Чуда больше не будет. У девушки мелко задрожали плечи. Стоя над распростертым на столе зайцем, она пустила две слезы. Рори подошел к ней, погладил по спине нагретой печным жаром ладонью. От переданного тепла кожа покрылась мурашками. Рори жалел то ли зайца, то ли Сиину. Он думал, сестра так огорчилась из-за зверька.

Марх цыкнул и махнул на них рукой. Похвала до сих пор питала его, и он удержался от язвительного словца. Целью Марха была правда, но пока еще парень не понимал, как доносить ее должным образом. Он просто выплевывал все, что крутилось в голове, расточал направо и налево ядовитые уколы, издевки и шутки, за которые получил немало обидных прозвищ.

Сиине было неспокойно. Чувство, липкое и неприятное, забилось в грудь комком, не давая дышать.

– Что-то случится сегодня, – шепнула она едва слышно, и дрогнувшее сердце подтвердило догадку.

Натужно заскрипело колесо нового дня. Медленно перекатывались минуты-спицы до тех пор, пока не проснулись дети. Сиина не успела опомниться, как послышался топот босых ног, и с обеих боков к ней приникла пара сонных галчат.

– Есть хочу! – требовательно сказала рыжая веселушка Яни, обняв сестру изо всех сил.

Сиина улучила минутку, чтобы погладить ее по голове. Она знала, как это важно для Яни, старавшейся восполнить нехватку ласки и больше всего на свете любившей обниматься. Она была самой младшей из всех, бойкой, храброй и неугомонной. С трудом верилось, что у них с плаксой Рори одна и та же Цель – сочувствие.

– Ты кашу сварила? – поинтересовался здоровячок Дорри – лупоглазый веснушчатый мальчишка с большим ртом и русыми волосами до плеч, такими гладкими, будто он старательно причесывался целое утро, а не только что оторвал голову от подушки.

Дорри родился с Целью правды, но, как водится, ничуть не походил на Марха.
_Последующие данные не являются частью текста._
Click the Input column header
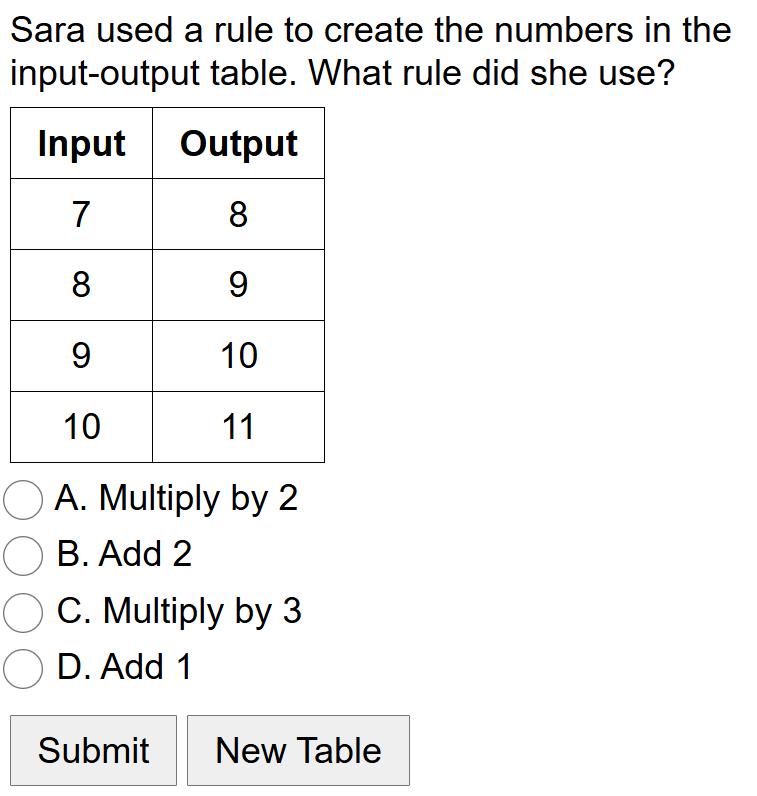The image size is (757, 796). 81,144
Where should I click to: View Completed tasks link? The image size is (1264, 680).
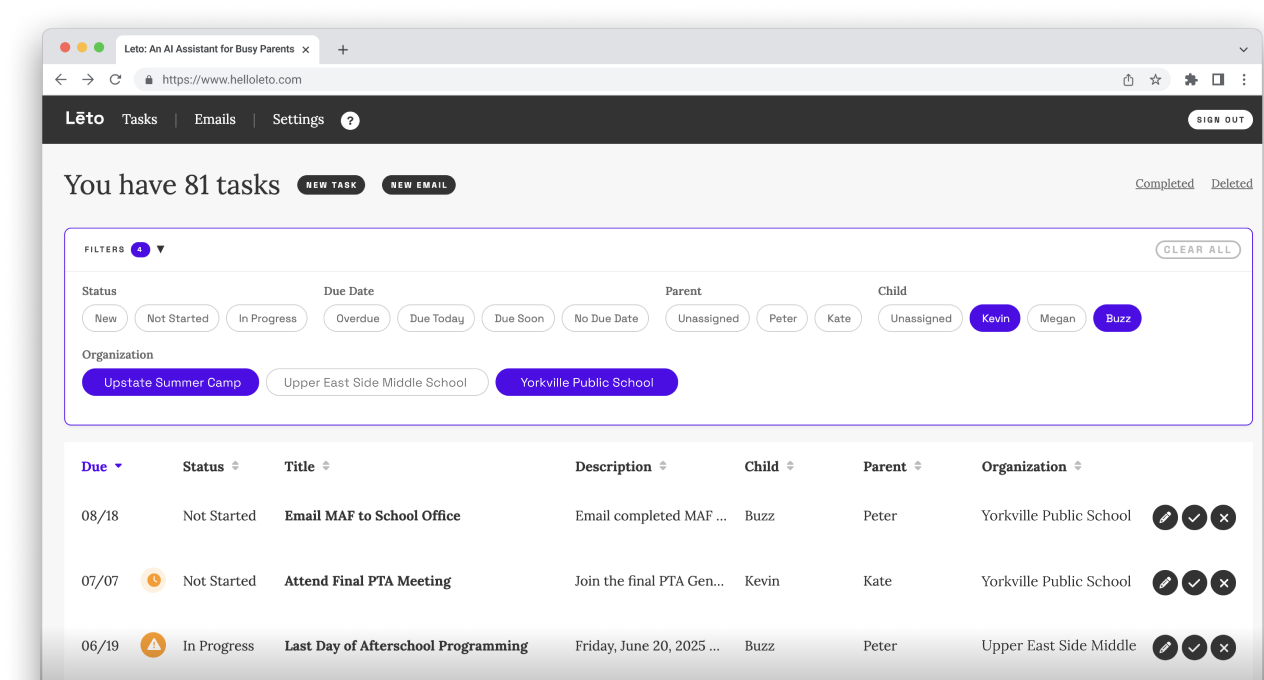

Его научили молчать, и научили жестоко, поэтому в первый год мальчик совсем не разговаривал. К Иремилу он попал настоящим скелетиком, все не мог наесться и после каждого обеда жалостливо выпрашивал у Сиины сухари, да так и растолстел. Затем вытянулся, перегнал лишний вес в рост, но его все равно ласково называли здоровячком.

– Ой, а кто это? – встрепенулась Яни, увидев добычу Марха. – Пушистенький!

– Он мертвый? Мертвый, да?

– Нет, он спит!

– Сама ты спишь, у него шея свернута!

– Зайчик, ты спишь? Это зайчик, да?

– Это не зайчик, это ваш обед, – хмыкнул вернувшийся Марх. – Мною, между прочим, добытый. Сам словил, сам прибил. Так что спасибо скажите, малявки!

– Я не буду его е-е-есть! – разревелась Яни.

– А я буду! – честно сообщил Дорри.

– Ох и шумные вы! А ну не путайтесь под ногами, не то без завтрака оставлю! – прикрикнула Сиина, и две юлы тотчас принялись нарезать круги в стороне от нее.

Колесо дня набирало обороты, подминало под себя тревогу и дурное предчувствие. До самой ночи юная хозяйка скребла и мыла, кормила и поила, скоблила заячью шкурку, разнимала ссоры, хвалила и ругала.

Только с наступлением темноты усталая, с налитым свинцом телом и гудящими ногами старшая для всех сестра смогла присесть. Она примостилась на подоконнике напротив Астре и под мерный шум дождя принялась штопать латаные-перелатаные штанишки здоровячка Дорри. Липкий комок в груди снова разросся, но Сиина отгородилась от него. В это время все уже спали. Даже Марх и Рори на полатях перестали драться за одеяло и мерно сопели спиной друг к другу.